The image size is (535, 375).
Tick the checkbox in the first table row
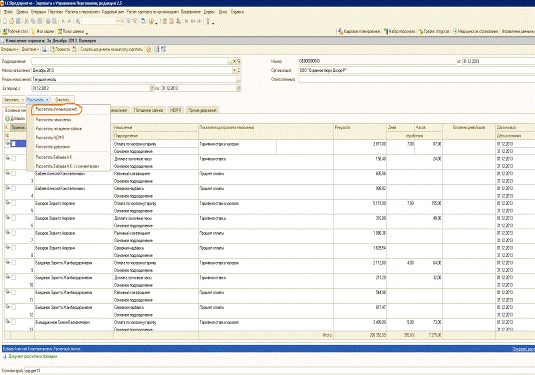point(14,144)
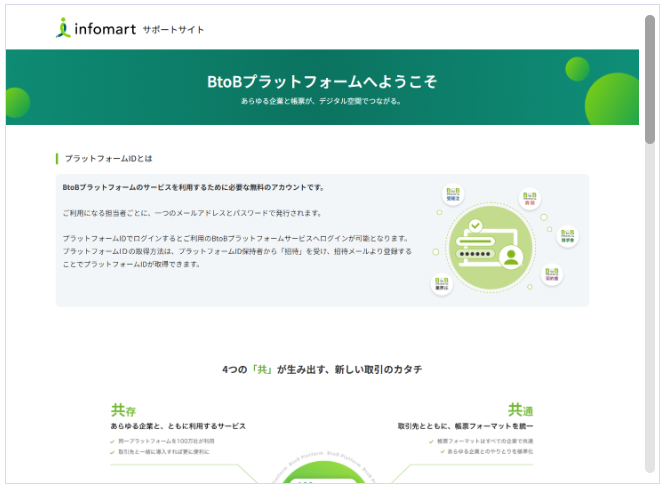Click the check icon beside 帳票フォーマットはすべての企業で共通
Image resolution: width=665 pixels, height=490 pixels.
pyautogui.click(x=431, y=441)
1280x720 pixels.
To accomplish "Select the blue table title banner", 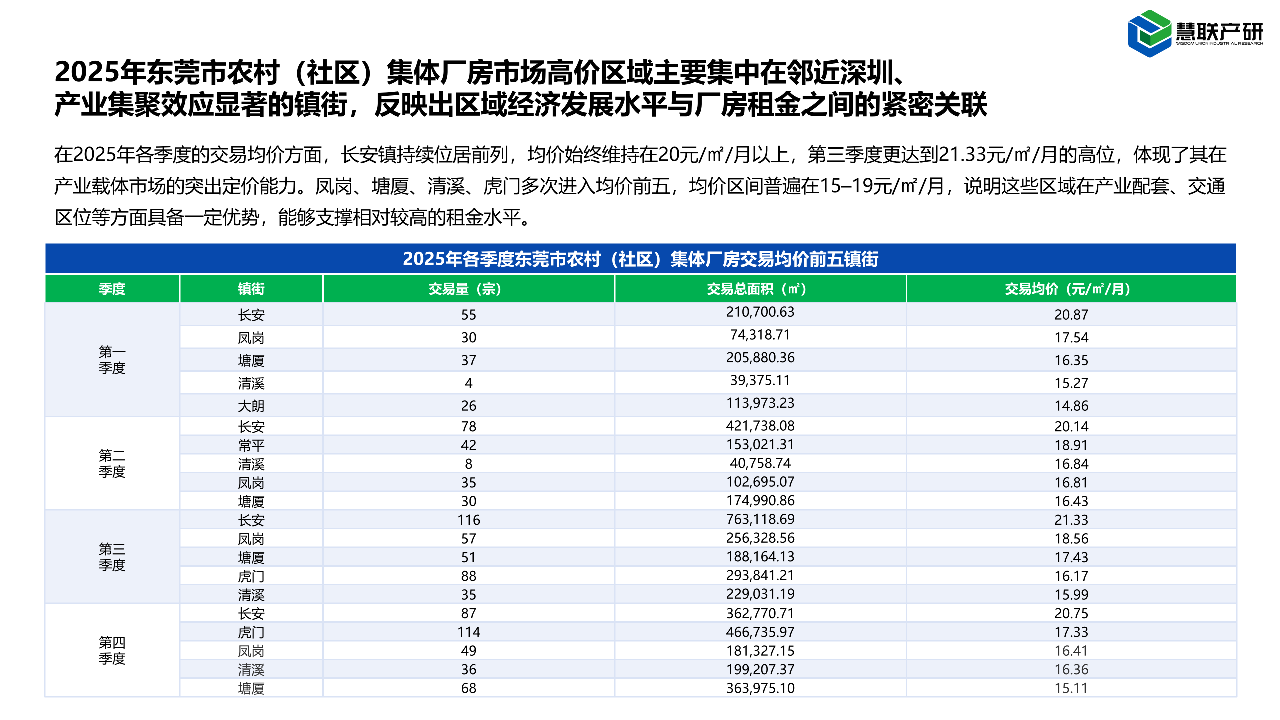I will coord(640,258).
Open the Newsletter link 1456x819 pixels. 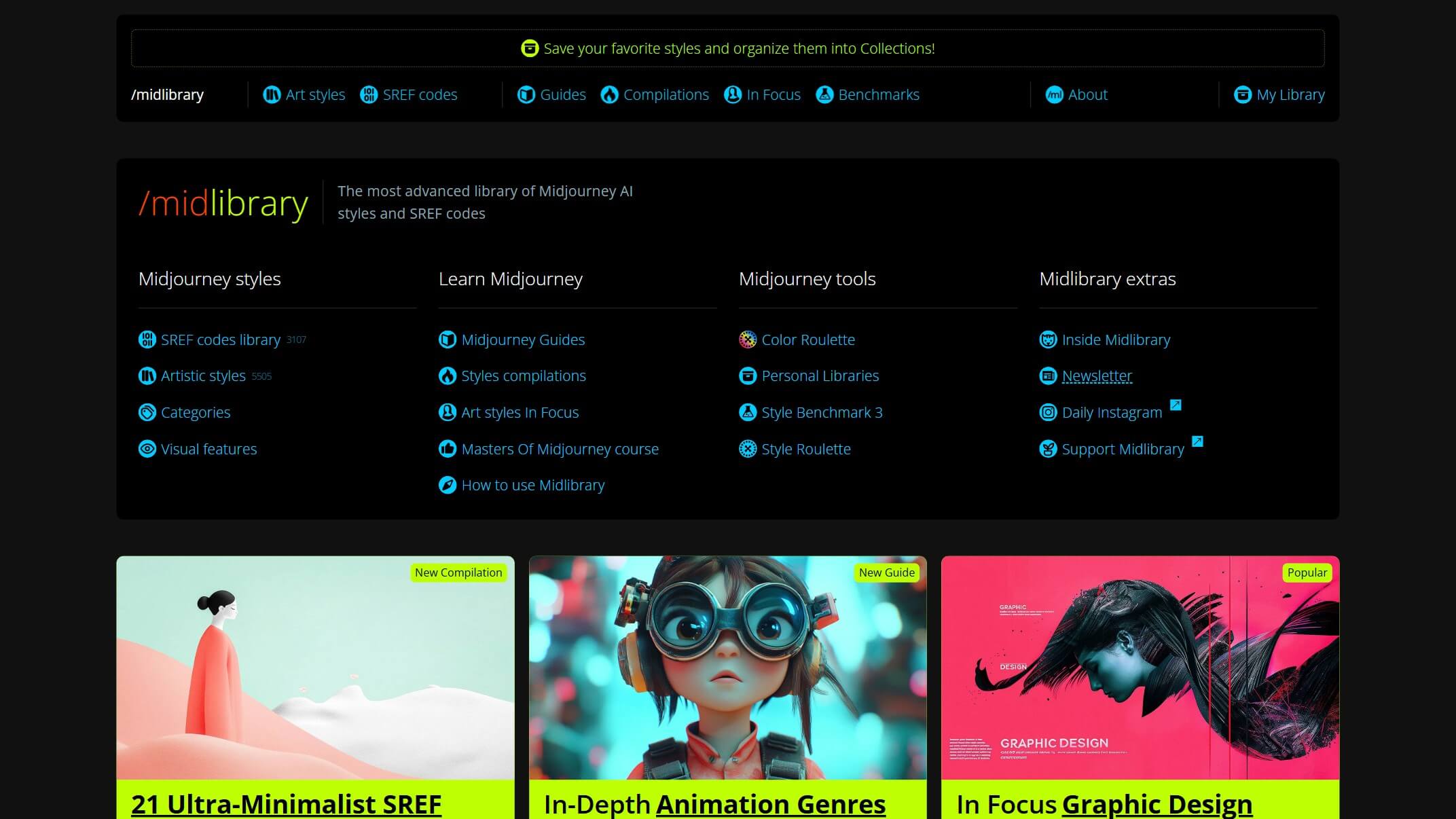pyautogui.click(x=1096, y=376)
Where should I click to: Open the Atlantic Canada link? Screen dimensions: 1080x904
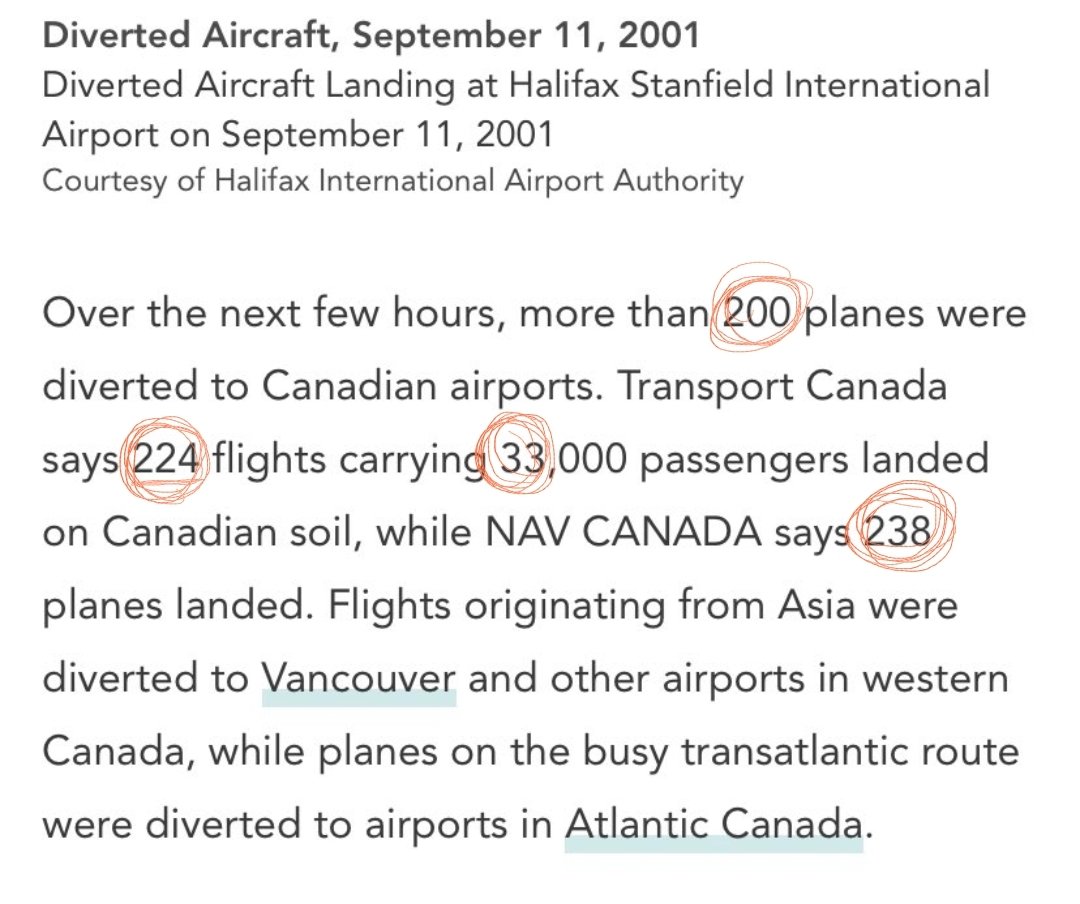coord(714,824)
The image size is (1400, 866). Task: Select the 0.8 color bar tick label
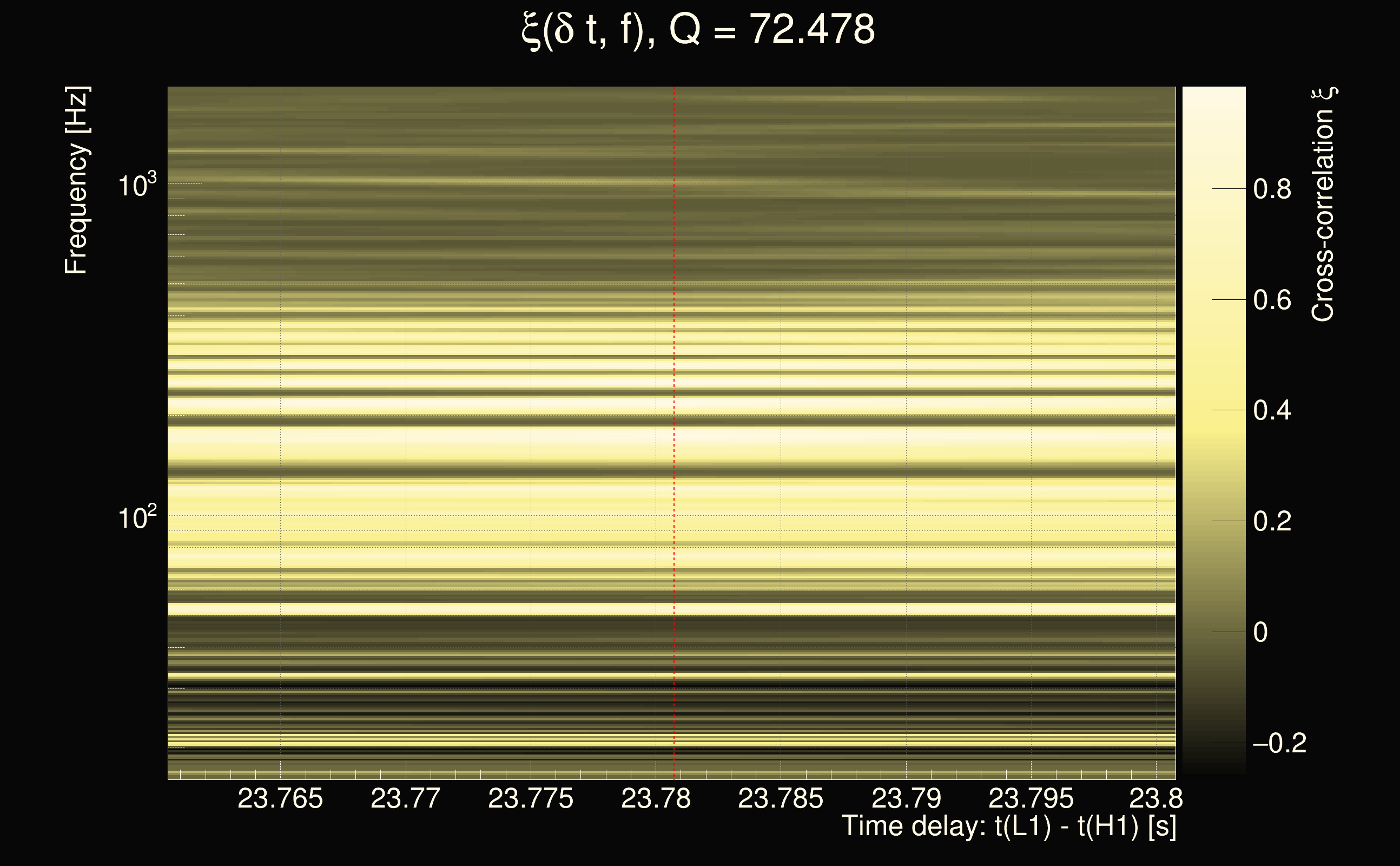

### Work required:
Repeat the stretch from the start of the rows through the line containing "pyautogui.click(x=431, y=441)", switching "checkbox" to "tick box" and leaving everything else unchanged. Omit the pictures from your output.

### Written reply:
The image size is (535, 375).
Tick the tick box in the first table row
point(14,144)
Click the check icon beside 帳票フォーマットはすべての企業で共通
Image resolution: width=665 pixels, height=490 pixels.
pyautogui.click(x=431, y=441)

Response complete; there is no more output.